In all seriousness, two months ago (January 2025), I (@kentonv) would have agreed. I was an AI skeptic. I thoughts LLMs were glorified Markov chain generators that didn't actually understand code and couldn't produce anything novel. I started this project on a lark, fully expecting the AI to produce terrible code for me to laugh at. And then, uh... the code actually looked pretty good. Not perfect, but I just told the AI to fix things, and it did. I was shocked.
To emphasize, this is not "vibe coded". Every line was thoroughly reviewed and cross-referenced with relevant RFCs, by security experts with previous experience with those RFCs. I was trying to validate my skepticism. I ended up proving myself wrong.
Again, please check out the commit history -- especially early commits -- to understand how this went.
This sounds like coding but slower
As mentioned in another comment https://news.ycombinator.com/item?id=44162965 I think this "few days" is unrealistic given the commit history. I think it would be more accurate to say it allowed you to do something in under one month that may have have taken two. A definite improvement, but not a reduction of weeks to days.

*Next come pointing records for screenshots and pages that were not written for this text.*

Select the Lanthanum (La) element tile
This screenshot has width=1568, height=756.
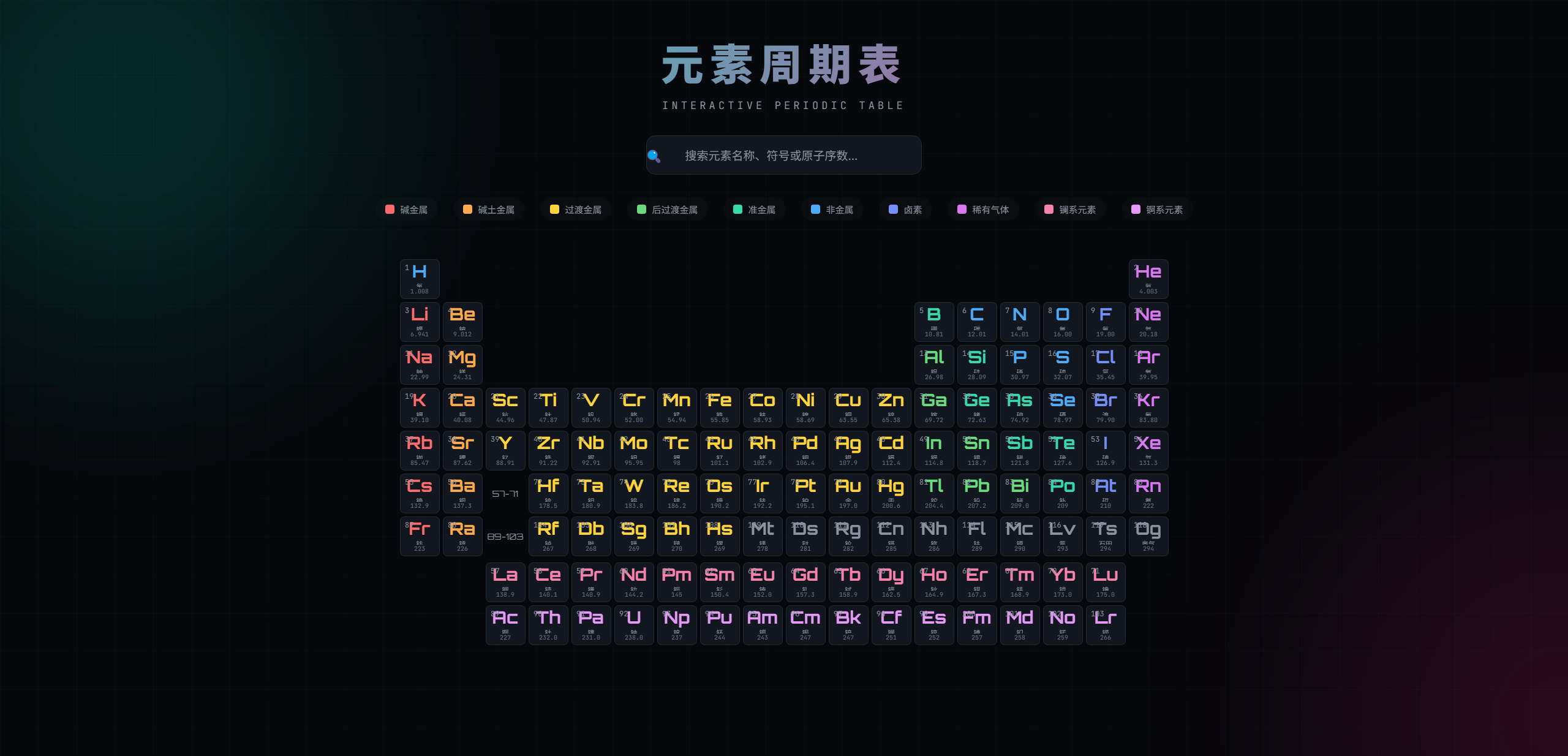tap(505, 582)
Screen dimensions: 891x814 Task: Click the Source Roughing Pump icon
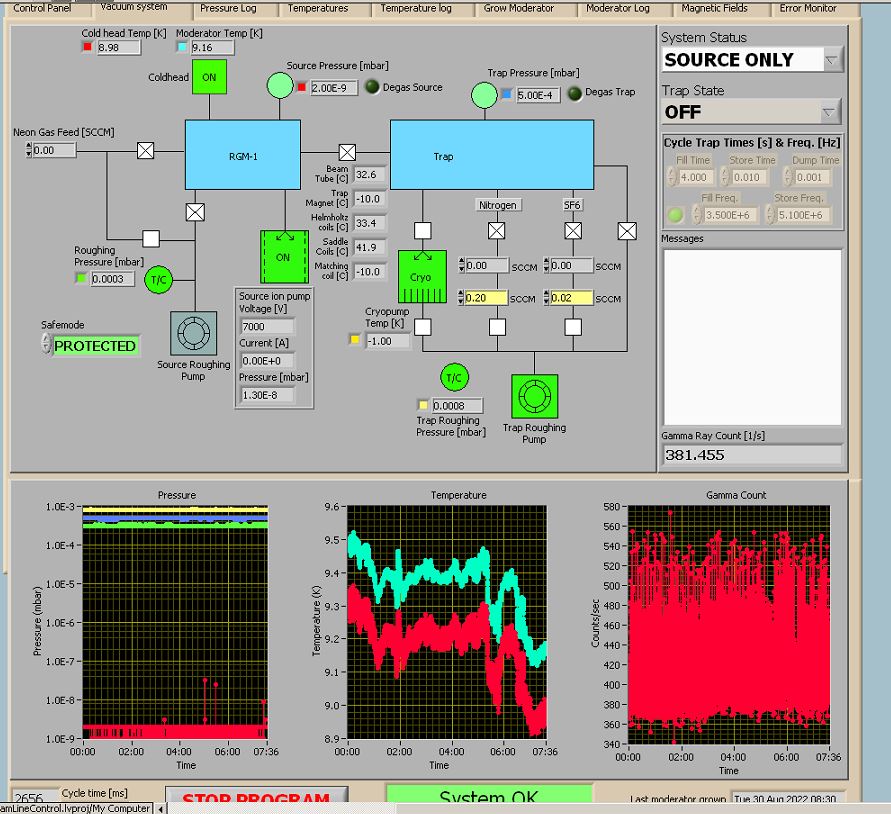193,334
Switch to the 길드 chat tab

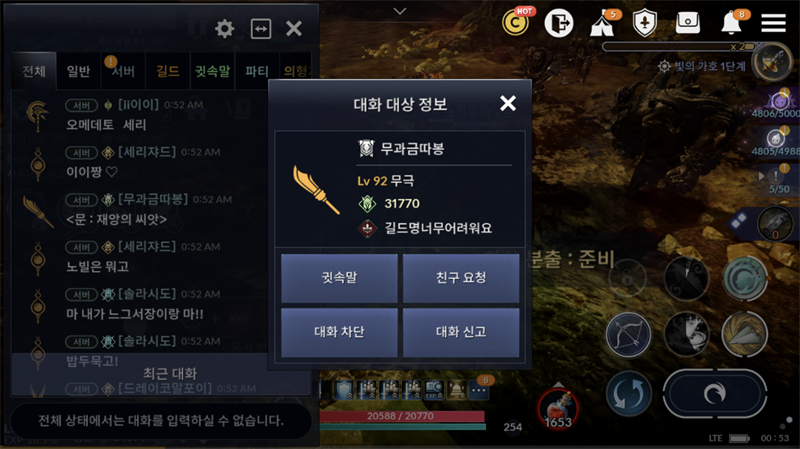pyautogui.click(x=168, y=71)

Or is that history inaccurate?
i.e. overall including the time spent verifying that it was correct, do you consider it a net win?
And the separate security review would have been required either way.
So yes, it saved time.
reminded me of my university classes where i took my own notes vs studied someone else's notes. you can guess which one was superior.
But I don't think the final code is all that far off from what I would have written.